STATED GOAL 1:
Reproduce the passage of the chickpea patty recipe that begins with the words "1. Place chickpeas" and ends with the words "minutes per side).".
** begin TEXT TO READ **
Servings: 4 (190 g )

Prep Time: 30 min.


  • 1 (15 oz.) can chickpeas, drained and rinsed
  • ½ cup diced white onions
  • 1 Tbsp. lemon juice
  • 1 Tbsp. chopped fresh parsley
  • ½ tsp. lemon zest
  • 2 tsp. cumin
  • ¼ tsp. salt
  • ¼ tsp. pepper
  • 2 Tbsp. vegetable oil
  • 2 whole-wheat pita pockets
  • 1 cup alfalfa sprouts
  • 1 cup diced cucumber
  • 1 plum tomato, sliced


  1. Place chickpeas and onions into the bowl of a food processor and pulse until mixture resembles coarse bread crumbs (5-10 seconds).
  2. Add lemon juice, parsley, zest, cumin, salt, and pepper. Pulse mixture until it starts to clump together in the bowl, but before it reaches a full puree (10-15 seconds).
  3. Form the mixture into four patties. Heat a non-stick skillet over medium heat and cook, turning once, until patties are golden and crispy on both sides (4-5 minutes per side).
  4. Serve inside a whole wheat pita half topped with alfalfa sprouts, diced cucumber, and sliced tomato.
** end TEXT TO READ **
** begin DATASET RECORDS **
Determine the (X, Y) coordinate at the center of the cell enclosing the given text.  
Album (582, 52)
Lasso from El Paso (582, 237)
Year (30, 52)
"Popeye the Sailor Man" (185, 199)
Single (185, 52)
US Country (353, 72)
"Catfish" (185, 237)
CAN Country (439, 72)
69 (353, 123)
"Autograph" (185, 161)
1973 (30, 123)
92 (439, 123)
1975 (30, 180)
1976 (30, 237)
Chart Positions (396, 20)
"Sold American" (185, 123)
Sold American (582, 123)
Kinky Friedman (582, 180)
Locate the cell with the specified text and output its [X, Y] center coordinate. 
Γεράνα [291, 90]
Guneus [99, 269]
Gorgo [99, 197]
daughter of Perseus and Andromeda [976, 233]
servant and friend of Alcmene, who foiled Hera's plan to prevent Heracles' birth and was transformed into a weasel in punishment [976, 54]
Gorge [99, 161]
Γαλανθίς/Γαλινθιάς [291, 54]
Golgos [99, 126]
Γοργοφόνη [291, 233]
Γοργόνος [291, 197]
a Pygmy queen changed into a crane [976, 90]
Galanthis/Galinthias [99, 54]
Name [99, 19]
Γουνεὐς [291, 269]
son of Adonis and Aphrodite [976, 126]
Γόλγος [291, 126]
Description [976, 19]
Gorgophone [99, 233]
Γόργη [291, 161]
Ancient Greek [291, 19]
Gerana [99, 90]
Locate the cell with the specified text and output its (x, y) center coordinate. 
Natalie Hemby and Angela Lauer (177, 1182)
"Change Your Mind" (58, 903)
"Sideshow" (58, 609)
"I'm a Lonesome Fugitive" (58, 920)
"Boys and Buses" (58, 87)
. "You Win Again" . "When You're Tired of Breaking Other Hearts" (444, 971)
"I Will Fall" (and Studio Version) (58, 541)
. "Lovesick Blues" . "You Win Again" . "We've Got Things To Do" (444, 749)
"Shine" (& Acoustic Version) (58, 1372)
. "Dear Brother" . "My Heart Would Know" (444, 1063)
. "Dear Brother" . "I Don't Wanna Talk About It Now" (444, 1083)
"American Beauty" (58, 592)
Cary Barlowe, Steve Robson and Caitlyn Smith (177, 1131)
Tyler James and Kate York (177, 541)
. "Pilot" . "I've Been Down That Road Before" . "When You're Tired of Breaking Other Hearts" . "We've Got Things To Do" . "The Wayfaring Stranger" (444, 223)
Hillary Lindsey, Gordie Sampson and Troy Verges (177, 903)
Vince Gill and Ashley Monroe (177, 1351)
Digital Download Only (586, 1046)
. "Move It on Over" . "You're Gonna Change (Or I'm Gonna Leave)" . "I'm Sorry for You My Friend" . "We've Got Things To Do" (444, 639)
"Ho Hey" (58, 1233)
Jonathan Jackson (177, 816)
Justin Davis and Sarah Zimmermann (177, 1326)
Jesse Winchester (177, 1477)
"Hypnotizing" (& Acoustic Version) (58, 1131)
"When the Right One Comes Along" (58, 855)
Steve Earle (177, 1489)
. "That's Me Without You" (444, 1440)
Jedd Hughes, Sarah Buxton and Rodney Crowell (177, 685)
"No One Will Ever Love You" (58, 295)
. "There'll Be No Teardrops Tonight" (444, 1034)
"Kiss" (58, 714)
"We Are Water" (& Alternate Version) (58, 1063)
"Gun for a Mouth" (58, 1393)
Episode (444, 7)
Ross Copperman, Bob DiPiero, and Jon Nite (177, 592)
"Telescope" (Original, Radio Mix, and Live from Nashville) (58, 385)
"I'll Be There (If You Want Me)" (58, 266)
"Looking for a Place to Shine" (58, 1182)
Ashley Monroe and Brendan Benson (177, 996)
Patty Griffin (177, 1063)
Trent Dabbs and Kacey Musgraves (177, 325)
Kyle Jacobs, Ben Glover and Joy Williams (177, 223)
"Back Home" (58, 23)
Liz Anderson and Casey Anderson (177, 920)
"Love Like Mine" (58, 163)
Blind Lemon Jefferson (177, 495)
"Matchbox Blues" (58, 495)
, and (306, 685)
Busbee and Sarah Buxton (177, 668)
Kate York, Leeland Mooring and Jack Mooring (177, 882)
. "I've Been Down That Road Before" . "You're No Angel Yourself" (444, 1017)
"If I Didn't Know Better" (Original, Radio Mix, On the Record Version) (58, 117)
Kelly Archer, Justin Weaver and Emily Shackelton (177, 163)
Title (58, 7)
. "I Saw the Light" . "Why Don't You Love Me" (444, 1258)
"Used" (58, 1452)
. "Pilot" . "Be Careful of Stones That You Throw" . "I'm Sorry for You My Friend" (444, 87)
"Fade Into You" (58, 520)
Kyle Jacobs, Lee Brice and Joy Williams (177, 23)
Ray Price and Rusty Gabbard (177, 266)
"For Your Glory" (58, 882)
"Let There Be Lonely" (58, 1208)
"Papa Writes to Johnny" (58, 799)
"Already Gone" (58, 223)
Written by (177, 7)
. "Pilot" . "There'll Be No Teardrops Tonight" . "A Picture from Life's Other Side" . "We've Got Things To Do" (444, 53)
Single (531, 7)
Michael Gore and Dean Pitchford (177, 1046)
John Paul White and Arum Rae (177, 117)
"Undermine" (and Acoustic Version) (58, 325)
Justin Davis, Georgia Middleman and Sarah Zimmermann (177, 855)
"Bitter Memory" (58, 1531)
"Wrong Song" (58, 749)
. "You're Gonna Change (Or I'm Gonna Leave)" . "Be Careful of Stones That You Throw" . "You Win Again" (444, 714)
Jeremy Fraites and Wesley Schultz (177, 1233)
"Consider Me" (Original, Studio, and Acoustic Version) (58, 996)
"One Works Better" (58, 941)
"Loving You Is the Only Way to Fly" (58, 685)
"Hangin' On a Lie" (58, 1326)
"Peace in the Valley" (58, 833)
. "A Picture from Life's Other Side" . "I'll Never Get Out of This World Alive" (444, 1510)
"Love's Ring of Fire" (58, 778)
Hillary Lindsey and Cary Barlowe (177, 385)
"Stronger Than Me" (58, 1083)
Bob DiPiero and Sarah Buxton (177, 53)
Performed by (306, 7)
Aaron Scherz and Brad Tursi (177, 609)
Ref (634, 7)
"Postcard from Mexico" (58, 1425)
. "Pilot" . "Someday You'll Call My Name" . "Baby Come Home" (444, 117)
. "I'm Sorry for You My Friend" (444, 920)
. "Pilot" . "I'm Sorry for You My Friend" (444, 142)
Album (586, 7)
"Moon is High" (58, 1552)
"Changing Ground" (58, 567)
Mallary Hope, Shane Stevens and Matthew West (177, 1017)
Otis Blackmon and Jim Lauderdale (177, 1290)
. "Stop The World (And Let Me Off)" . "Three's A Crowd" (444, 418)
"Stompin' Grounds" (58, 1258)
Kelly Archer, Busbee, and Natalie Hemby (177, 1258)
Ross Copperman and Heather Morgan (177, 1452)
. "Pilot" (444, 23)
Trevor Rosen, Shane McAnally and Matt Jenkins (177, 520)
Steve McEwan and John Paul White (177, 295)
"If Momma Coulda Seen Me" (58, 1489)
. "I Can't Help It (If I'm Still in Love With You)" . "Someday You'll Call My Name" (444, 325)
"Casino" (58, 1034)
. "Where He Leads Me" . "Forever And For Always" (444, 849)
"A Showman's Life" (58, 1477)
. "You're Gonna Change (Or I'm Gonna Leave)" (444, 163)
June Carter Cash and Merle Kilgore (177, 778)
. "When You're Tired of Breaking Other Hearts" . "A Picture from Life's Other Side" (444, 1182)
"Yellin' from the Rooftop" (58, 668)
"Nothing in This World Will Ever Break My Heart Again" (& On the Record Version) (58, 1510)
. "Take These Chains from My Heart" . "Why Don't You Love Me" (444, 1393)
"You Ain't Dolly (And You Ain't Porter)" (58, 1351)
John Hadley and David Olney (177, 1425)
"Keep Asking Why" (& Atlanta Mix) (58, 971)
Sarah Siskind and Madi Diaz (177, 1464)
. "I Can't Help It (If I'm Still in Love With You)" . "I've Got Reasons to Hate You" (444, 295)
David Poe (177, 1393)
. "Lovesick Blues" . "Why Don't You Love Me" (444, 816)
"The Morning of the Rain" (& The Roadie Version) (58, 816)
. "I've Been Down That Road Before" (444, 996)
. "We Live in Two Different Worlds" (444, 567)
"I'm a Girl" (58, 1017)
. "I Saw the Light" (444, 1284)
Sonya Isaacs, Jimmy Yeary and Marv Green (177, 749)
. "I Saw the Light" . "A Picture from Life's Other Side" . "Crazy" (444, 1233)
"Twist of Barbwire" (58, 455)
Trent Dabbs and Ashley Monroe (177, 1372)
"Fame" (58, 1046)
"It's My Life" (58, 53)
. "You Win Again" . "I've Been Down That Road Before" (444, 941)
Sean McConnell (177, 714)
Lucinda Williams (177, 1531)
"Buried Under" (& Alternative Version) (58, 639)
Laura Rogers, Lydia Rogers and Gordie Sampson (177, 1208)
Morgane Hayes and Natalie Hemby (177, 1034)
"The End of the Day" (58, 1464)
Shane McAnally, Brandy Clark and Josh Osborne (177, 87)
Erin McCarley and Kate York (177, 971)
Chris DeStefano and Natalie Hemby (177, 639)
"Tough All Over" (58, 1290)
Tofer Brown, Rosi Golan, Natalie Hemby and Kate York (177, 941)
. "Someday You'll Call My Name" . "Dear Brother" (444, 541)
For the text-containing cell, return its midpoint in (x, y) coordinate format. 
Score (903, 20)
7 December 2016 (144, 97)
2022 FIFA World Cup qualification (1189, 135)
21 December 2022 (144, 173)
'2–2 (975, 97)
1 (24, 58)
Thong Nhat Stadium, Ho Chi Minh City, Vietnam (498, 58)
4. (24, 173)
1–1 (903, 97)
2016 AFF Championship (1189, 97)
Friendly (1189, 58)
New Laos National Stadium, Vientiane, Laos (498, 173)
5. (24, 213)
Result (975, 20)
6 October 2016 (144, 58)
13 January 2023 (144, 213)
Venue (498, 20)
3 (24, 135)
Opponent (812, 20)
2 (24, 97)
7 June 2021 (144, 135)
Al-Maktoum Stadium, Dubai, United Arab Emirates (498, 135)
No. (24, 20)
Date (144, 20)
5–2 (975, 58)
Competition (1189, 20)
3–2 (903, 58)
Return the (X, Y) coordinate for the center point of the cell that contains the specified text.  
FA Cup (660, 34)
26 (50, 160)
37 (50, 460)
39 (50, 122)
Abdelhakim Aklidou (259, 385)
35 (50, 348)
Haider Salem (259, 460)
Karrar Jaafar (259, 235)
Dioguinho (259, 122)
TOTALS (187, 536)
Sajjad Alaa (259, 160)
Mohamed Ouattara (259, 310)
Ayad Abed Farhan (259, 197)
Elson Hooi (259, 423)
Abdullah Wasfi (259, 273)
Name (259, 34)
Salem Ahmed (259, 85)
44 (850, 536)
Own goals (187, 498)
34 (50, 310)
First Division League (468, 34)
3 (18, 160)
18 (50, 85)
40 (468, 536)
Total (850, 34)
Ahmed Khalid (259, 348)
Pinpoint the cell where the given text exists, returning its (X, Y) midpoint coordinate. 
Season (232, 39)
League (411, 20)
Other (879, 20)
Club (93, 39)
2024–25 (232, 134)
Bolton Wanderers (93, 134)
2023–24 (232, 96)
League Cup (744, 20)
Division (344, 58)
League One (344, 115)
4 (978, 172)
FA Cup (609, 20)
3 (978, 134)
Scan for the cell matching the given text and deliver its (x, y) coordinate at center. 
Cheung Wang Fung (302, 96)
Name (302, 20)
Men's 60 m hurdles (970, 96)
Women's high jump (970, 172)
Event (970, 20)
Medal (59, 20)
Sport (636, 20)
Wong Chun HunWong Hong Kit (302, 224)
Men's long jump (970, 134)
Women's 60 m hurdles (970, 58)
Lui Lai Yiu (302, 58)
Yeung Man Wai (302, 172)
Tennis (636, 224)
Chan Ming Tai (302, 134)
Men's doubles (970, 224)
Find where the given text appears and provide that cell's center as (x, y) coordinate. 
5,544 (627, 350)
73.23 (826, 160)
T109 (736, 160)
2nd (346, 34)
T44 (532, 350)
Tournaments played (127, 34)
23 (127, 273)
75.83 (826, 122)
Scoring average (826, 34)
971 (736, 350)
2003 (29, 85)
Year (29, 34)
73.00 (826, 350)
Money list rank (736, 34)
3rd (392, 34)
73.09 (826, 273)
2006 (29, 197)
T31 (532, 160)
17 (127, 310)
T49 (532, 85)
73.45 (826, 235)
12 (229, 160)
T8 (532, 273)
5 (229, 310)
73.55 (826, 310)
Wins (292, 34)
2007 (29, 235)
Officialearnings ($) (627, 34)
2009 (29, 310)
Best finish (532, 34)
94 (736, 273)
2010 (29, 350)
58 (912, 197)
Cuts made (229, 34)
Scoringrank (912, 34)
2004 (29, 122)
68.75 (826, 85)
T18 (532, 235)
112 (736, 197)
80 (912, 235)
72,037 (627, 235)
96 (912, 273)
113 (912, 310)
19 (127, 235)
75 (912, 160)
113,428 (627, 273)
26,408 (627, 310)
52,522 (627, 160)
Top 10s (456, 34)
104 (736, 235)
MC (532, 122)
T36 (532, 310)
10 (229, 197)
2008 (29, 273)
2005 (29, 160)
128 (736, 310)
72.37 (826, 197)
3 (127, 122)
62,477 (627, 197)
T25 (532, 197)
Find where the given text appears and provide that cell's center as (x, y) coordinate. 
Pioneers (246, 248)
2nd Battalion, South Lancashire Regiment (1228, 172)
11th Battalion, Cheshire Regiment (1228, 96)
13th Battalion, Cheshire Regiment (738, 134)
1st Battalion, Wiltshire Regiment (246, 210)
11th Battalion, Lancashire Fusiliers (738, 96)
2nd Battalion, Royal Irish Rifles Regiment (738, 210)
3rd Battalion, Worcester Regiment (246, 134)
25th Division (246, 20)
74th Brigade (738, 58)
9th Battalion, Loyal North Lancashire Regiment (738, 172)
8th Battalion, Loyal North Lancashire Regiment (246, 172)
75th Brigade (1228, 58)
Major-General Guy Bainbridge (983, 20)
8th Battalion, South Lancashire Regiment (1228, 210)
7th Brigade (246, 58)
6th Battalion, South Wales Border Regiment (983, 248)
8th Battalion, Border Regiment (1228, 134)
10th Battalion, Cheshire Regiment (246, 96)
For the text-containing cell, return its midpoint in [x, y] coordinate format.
** end DATASET RECORDS **
STATED GOAL 2:
Render the records, from their first line through the line containing "Digital Download Only (586, 1046)", as a Markdown table with the columns Row and Record line, omitting blank lines.

EXERCISE OUTPUT 1:
1. Place chickpeas and onions into the bowl of a food processor and pulse until mixture resembles coarse bread crumbs (5-10 seconds).
  2. Add lemon juice, parsley, zest, cumin, salt, and pepper. Pulse mixture until it starts to clump together in the bowl, but before it reaches a full puree (10-15 seconds).
  3. Form the mixture into four patties. Heat a non-stick skillet over medium heat and cook, turning once, until patties are golden and crispy on both sides (4-5 minutes per side).

EXERCISE OUTPUT 2:
| Row | Record line |
|---|---|
| 1 | Determine the (X, Y) coordinate at the center of the cell enclosing the given text.   |
| 2 | Album (582, 52) |
| 3 | Lasso from El Paso (582, 237) |
| 4 | Year (30, 52) |
| 5 | "Popeye the Sailor Man" (185, 199) |
| 6 | Single (185, 52) |
| 7 | US Country (353, 72) |
| 8 | "Catfish" (185, 237) |
| 9 | CAN Country (439, 72) |
| 10 | 69 (353, 123) |
| 11 | "Autograph" (185, 161) |
| 12 | 1973 (30, 123) |
| 13 | 92 (439, 123) |
| 14 | 1975 (30, 180) |
| 15 | 1976 (30, 237) |
| 16 | Chart Positions (396, 20) |
| 17 | "Sold American" (185, 123) |
| 18 | Sold American (582, 123) |
| 19 | Kinky Friedman (582, 180) |
| 20 | Locate the cell with the specified text and output its [X, Y] center coordinate.  |
| 21 | Γεράνα [291, 90] |
| 22 | Guneus [99, 269] |
| 23 | Gorgo [99, 197] |
| 24 | daughter of Perseus and Andromeda [976, 233] |
| 25 | servant and friend of Alcmene, who foiled Hera's plan to prevent Heracles' birth and was transformed into a weasel in punishment [976, 54] |
| 26 | Gorge [99, 161] |
| 27 | Γαλανθίς/Γαλινθιάς [291, 54] |
| 28 | Golgos [99, 126] |
| 29 | Γοργοφόνη [291, 233] |
| 30 | Γοργόνος [291, 197] |
| 31 | a Pygmy queen changed into a crane [976, 90] |
| 32 | Galanthis/Galinthias [99, 54] |
| 33 | Name [99, 19] |
| 34 | Γουνεὐς [291, 269] |
| 35 | son of Adonis and Aphrodite [976, 126] |
| 36 | Γόλγος [291, 126] |
| 37 | Description [976, 19] |
| 38 | Gorgophone [99, 233] |
| 39 | Γόργη [291, 161] |
| 40 | Ancient Greek [291, 19] |
| 41 | Gerana [99, 90] |
| 42 | Locate the cell with the specified text and output its (x, y) center coordinate.  |
| 43 | Natalie Hemby and Angela Lauer (177, 1182) |
| 44 | "Change Your Mind" (58, 903) |
| 45 | "Sideshow" (58, 609) |
| 46 | "I'm a Lonesome Fugitive" (58, 920) |
| 47 | "Boys and Buses" (58, 87) |
| 48 | . "You Win Again" . "When You're Tired of Breaking Other Hearts" (444, 971) |
| 49 | "I Will Fall" (and Studio Version) (58, 541) |
| 50 | . "Lovesick Blues" . "You Win Again" . "We've Got Things To Do" (444, 749) |
| 51 | "Shine" (& Acoustic Version) (58, 1372) |
| 52 | . "Dear Brother" . "My Heart Would Know" (444, 1063) |
| 53 | . "Dear Brother" . "I Don't Wanna Talk About It Now" (444, 1083) |
| 54 | "American Beauty" (58, 592) |
| 55 | Cary Barlowe, Steve Robson and Caitlyn Smith (177, 1131) |
| 56 | Tyler James and Kate York (177, 541) |
| 57 | . "Pilot" . "I've Been Down That Road Before" . "When You're Tired of Breaking Other Hearts" . "We've Got Things To Do" . "The Wayfaring Stranger" (444, 223) |
| 58 | Hillary Lindsey, Gordie Sampson and Troy Verges (177, 903) |
| 59 | Vince Gill and Ashley Monroe (177, 1351) |
| 60 | Digital Download Only (586, 1046) |